Rodman, Cabral and their colleagues found that the chatbot earned the highest r-IDEA scores, with a median score of 10 out of 10 for the LLM, 9 for attending physicians and 8 for residents. It was more of a draw between the humans and the bot when it came to diagnostic accuracy — how high up the correct diagnosis was on the list of diagnosis they provided — and correct clinical reasoning. But the bots were also “just plain wrong” — had more instances of incorrect reasoning in their answers — significantly more often than residents, the researchers found.

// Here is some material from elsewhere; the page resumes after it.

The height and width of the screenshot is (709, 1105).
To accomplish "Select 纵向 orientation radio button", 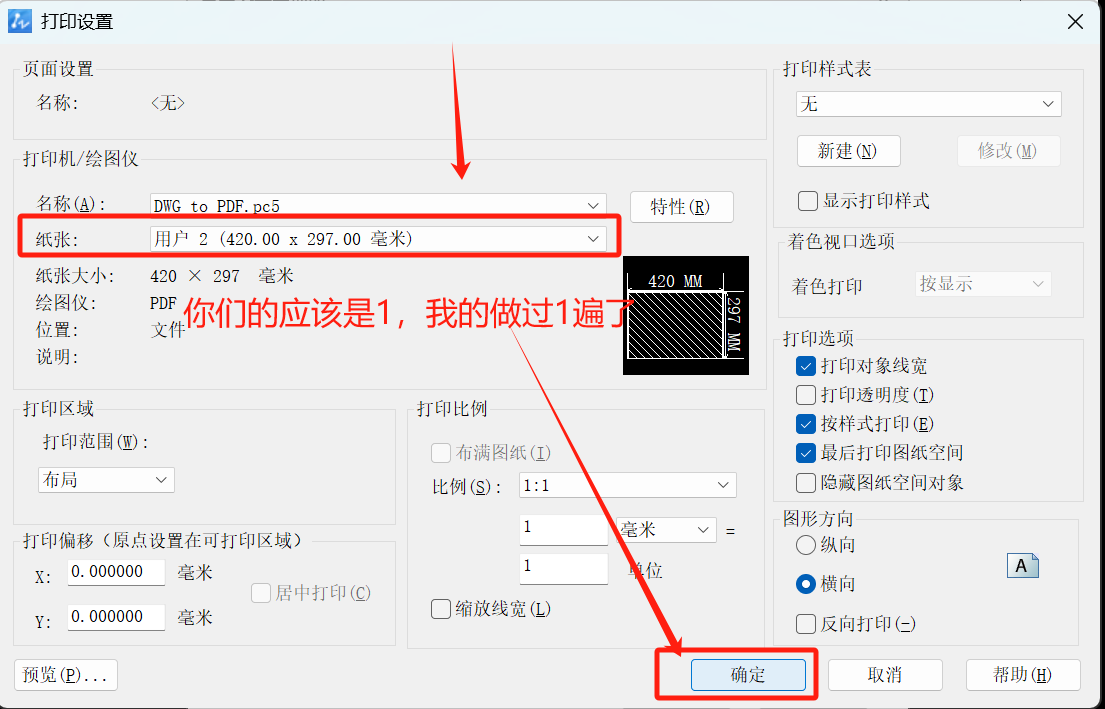I will point(806,545).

The finding underscores the notion that AI will likely be most useful as a tool to augment, not replace, the human reasoning process.

“Further studies are needed to determine how LLMs can best be integrated into clinical practice, but even now, they could be useful as a checkpoint, helping us make sure we don’t miss something,” Cabral said. “My ultimate hope is that AI will improve the patient-physician interaction by reducing some of the inefficiencies we currently have and allow us to focus more on the conversation we’re having with our patients.

“Early studies suggested AI could makes diagnoses, if all the information was handed to it,” Rodman said. “What our study shows is that AI demonstrates real reasoning — maybe better reasoning than people through multiple steps of the process. We have a unique chance to improve the quality and experience of healthcare for patients.”

Co-authors included Zahir Kanjee, MD, Philip Wilson, MD, and Byron Crowe, MD, of BIDMC; Daniel Restrepo, MD, of Massachusetts General Hospital; and Raja-Elie Abdulnour, MD, of Brigham and Women’s Hospital.

This work was conducted with support from Harvard Catalyst | The Harvard Clinical and Translational Science Center (National Center for Advancing Translational Sciences, National Institutes of Health) (award UM1TR004408) and financial contributions from Harvard University and its affiliated academic healthcare centers.

Potential Conflicts of Interest: Rodman reports grant funding from the Gordon and Betty Moore Foundation. Crowe reports employment and equity in Solera Health. Kanjee reports receipt of royalties for books edited and membership on a paid advisory board for medical education products not related to AI from Wolters Kluwer, as well as honoraria for continuing medical education delivered from Oakstone Publishing. Abdulnour reports employment by the Massachusetts Medical Society (MMS), a not-for-profit organization that owns NEJM Healer. Abdulnour does not receive royalty from sales of NEJM Healer and does not have equity in NEJM Healer. No funding was provided by the MMS for this study. Abdulnour reports grant funding from the Gordan and Betty Moore Foundation via the National Academy of Medicine Scholars in Diagnostic Excellence.